Audio File length: 2.25
English / USA Language: English / USA

Hi, my name’s Scott, and I’m your personal guide. Along with MyWoWo, I’d like to welcome you to the wonderful flavors of Assisi.

Umbrian cooking is based mainly on meat, local produce and home-made pasta.

The most common starter is a sample of the delicious Umbrian salamis and cold cuts, such as Capocollo, from the back of the pig, prosciutto from Norcia, or Ventresca, a local type of pancetta, or bacon. These are accompanied by cheeses such as Pecorino, made with sheep’s milk, or Caciotta.

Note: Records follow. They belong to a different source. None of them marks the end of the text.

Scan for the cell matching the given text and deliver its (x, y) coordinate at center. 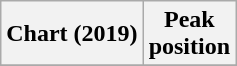
Peak position (189, 34)
Chart (2019) (72, 34)
Return [x, y] of the center of cell containing provided text 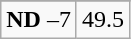
49.5 [102, 20]
ND –7 [39, 20]
Scan for the cell matching the given text and deliver its [X, Y] coordinate at center. 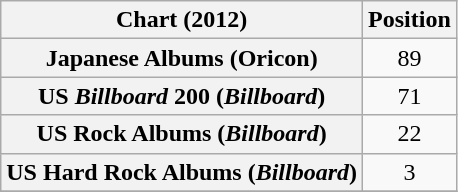
US Rock Albums (Billboard) [182, 134]
89 [410, 58]
22 [410, 134]
Japanese Albums (Oricon) [182, 58]
US Hard Rock Albums (Billboard) [182, 172]
71 [410, 96]
3 [410, 172]
Chart (2012) [182, 20]
Position [410, 20]
US Billboard 200 (Billboard) [182, 96]
Determine the [X, Y] coordinate at the center of the cell enclosing the given text.  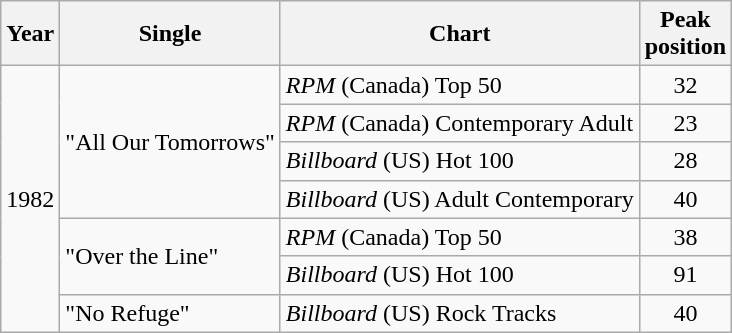
Billboard (US) Rock Tracks [460, 313]
Year [30, 34]
38 [685, 237]
32 [685, 85]
RPM (Canada) Contemporary Adult [460, 123]
91 [685, 275]
"All Our Tomorrows" [170, 142]
1982 [30, 199]
"Over the Line" [170, 256]
28 [685, 161]
23 [685, 123]
Billboard (US) Adult Contemporary [460, 199]
"No Refuge" [170, 313]
Chart [460, 34]
Peakposition [685, 34]
Single [170, 34]
From the cell containing the given text, extract its center point as [x, y] coordinate. 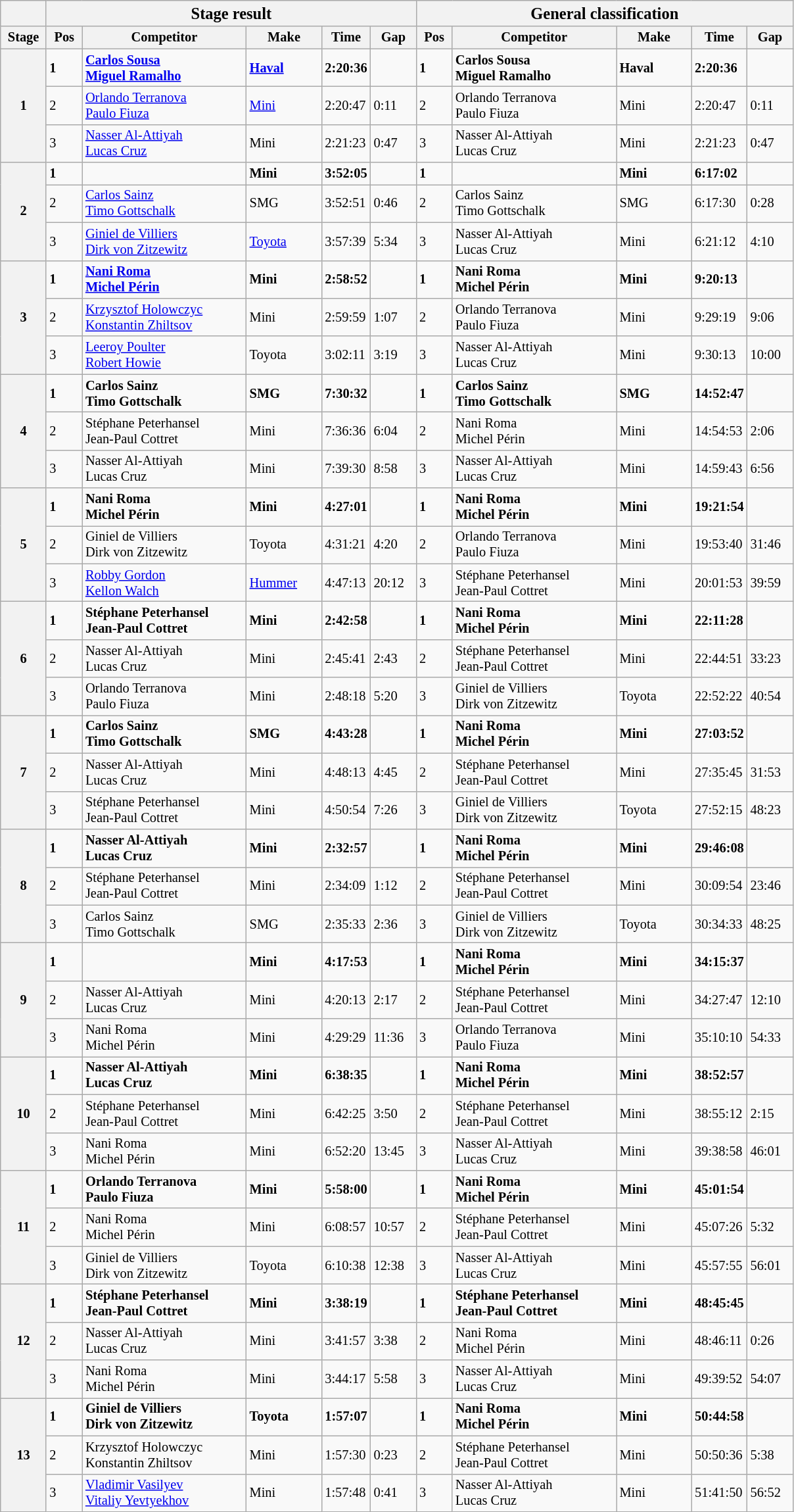
Leeroy Poulter Robert Howie [164, 355]
8:58 [394, 469]
6:38:35 [346, 1075]
2:43 [394, 658]
7 [24, 772]
1:57:48 [346, 1492]
48:46:11 [719, 1340]
4:17:53 [346, 961]
6:08:57 [346, 1226]
5:34 [394, 241]
22:44:51 [719, 658]
2:06 [770, 431]
5:32 [770, 1226]
5:38 [770, 1454]
3:38:19 [346, 1302]
2:48:18 [346, 696]
19:21:54 [719, 507]
45:01:54 [719, 1188]
6:52:20 [346, 1151]
12:38 [394, 1265]
6:56 [770, 469]
20:12 [394, 582]
27:52:15 [719, 810]
4:20:13 [346, 999]
1:07 [394, 317]
7:26 [394, 810]
10:57 [394, 1226]
50:44:58 [719, 1416]
38:55:12 [719, 1113]
56:01 [770, 1265]
6:21:12 [719, 241]
3:38 [394, 1340]
4:43:28 [346, 734]
14:52:47 [719, 393]
31:46 [770, 544]
40:54 [770, 696]
6:42:25 [346, 1113]
6 [24, 657]
38:52:57 [719, 1075]
3:50 [394, 1113]
General classification [605, 13]
27:03:52 [719, 734]
48:23 [770, 810]
2:17 [394, 999]
4:31:21 [346, 544]
Vladimir Vasilyev Vitaliy Yevtyekhov [164, 1492]
5:58 [394, 1378]
54:33 [770, 1037]
48:25 [770, 923]
6:17:02 [719, 174]
46:01 [770, 1151]
4 [24, 431]
0:28 [770, 203]
2:35:33 [346, 923]
30:09:54 [719, 885]
3:02:11 [346, 355]
4:50:54 [346, 810]
1:57:07 [346, 1416]
7:36:36 [346, 431]
4:45 [394, 772]
10:00 [770, 355]
2:15 [770, 1113]
6:17:30 [719, 203]
5:20 [394, 696]
Stage result [231, 13]
5:58:00 [346, 1188]
11:36 [394, 1037]
6:04 [394, 431]
Hummer [284, 582]
54:07 [770, 1378]
7:30:32 [346, 393]
2:34:09 [346, 885]
2:32:57 [346, 847]
Stage [24, 37]
0:46 [394, 203]
31:53 [770, 772]
0:41 [394, 1492]
34:27:47 [719, 999]
0:23 [394, 1454]
14:54:53 [719, 431]
1:57:30 [346, 1454]
4:10 [770, 241]
2:36 [394, 923]
56:52 [770, 1492]
39:59 [770, 582]
45:07:26 [719, 1226]
9:06 [770, 317]
5 [24, 544]
7:39:30 [346, 469]
4:20 [394, 544]
4:29:29 [346, 1037]
10 [24, 1112]
30:34:33 [719, 923]
49:39:52 [719, 1378]
2:45:41 [346, 658]
33:23 [770, 658]
2:58:52 [346, 279]
3:57:39 [346, 241]
3:52:51 [346, 203]
27:35:45 [719, 772]
14:59:43 [719, 469]
4:27:01 [346, 507]
9:20:13 [719, 279]
35:10:10 [719, 1037]
0:26 [770, 1340]
23:46 [770, 885]
3:41:57 [346, 1340]
2:42:58 [346, 620]
4:48:13 [346, 772]
12 [24, 1340]
3:44:17 [346, 1378]
4:47:13 [346, 582]
39:38:58 [719, 1151]
45:57:55 [719, 1265]
9:29:19 [719, 317]
19:53:40 [719, 544]
29:46:08 [719, 847]
22:52:22 [719, 696]
11 [24, 1226]
48:45:45 [719, 1302]
3:19 [394, 355]
Robby Gordon Kellon Walch [164, 582]
8 [24, 885]
9 [24, 999]
6:10:38 [346, 1265]
22:11:28 [719, 620]
51:41:50 [719, 1492]
3:52:05 [346, 174]
2:59:59 [346, 317]
20:01:53 [719, 582]
9:30:13 [719, 355]
13:45 [394, 1151]
12:10 [770, 999]
1:12 [394, 885]
50:50:36 [719, 1454]
34:15:37 [719, 961]
13 [24, 1454]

Another starter you’ll be sure to find is Bruschetta: a slice of toasted bread rubbed with garlic and olive oil, and Crostino, which is also toasted bread, topped with chicken livers.

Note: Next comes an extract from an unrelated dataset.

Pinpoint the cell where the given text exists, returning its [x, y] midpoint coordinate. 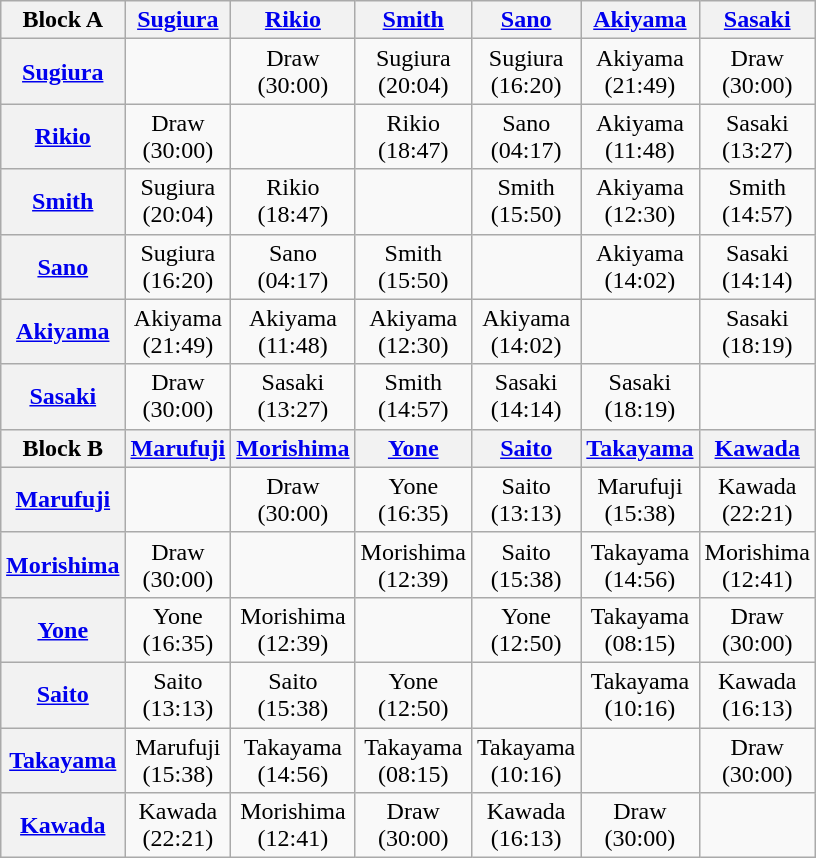
Block B [63, 448]
Block A [63, 20]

The most typical of the numerous first courses include dishes made with home-made pasta, such as Umbricelli and Stringozzi.

Umbricelli are a type of thick spaghetti, usually served with a sauce made with tomatoes, bacon, garlic, onion and marjoram. The name derives from the local dialect word for worms.

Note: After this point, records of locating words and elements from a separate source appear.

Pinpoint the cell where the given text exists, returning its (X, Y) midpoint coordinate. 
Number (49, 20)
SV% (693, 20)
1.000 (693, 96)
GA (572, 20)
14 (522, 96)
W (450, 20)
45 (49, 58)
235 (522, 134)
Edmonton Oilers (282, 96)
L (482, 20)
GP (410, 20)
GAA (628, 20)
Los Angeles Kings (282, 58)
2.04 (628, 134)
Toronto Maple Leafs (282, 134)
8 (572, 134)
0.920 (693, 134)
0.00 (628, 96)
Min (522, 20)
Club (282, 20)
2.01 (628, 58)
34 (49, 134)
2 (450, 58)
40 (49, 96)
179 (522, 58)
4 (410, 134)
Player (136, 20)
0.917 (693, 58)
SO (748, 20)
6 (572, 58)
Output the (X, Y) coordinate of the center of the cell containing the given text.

Stringozzi, which comes from the Italian word for shoelaces, is a longer, thinner type of pasta, and you’ll probably find it served with black truffles from nearby Norcia, or white truffles from the Tiber Valley. Truffles are widely featured in Umbrian cuisine, and I strongly recommend you try them.

You’ll also find home-made pasta served with ragout of beef, hare, wild boar or, more rarely, goose.

The most typical main courses in Assisi are Agnello allo scottadito, a grilled lamb cutlet, and Piccione alla ghiotta: pigeon cooked on a spit and served with a sauce made from the juices that runs off the bird while cooking and the chopped entrails.

You might also like to try roast goose or whole roast suckling pig. Pork cooked on a spit and filled with entrails and herbs is called Porchetta, and is sliced and served cold.

The most typical dessert of Assisi is Rocciata di Assisi: a sort of strudel, filled with dried fruit and nuts, oil and vin santo dessert wine and baked in the oven.

 

An interesting fact: Amaro Francescano, the famous liqueur of Assisi, was given this name because it is extracted from herbs using an ancient method handed down by friars of the Franciscan Order.

 

What else can I say but… Buon appetito!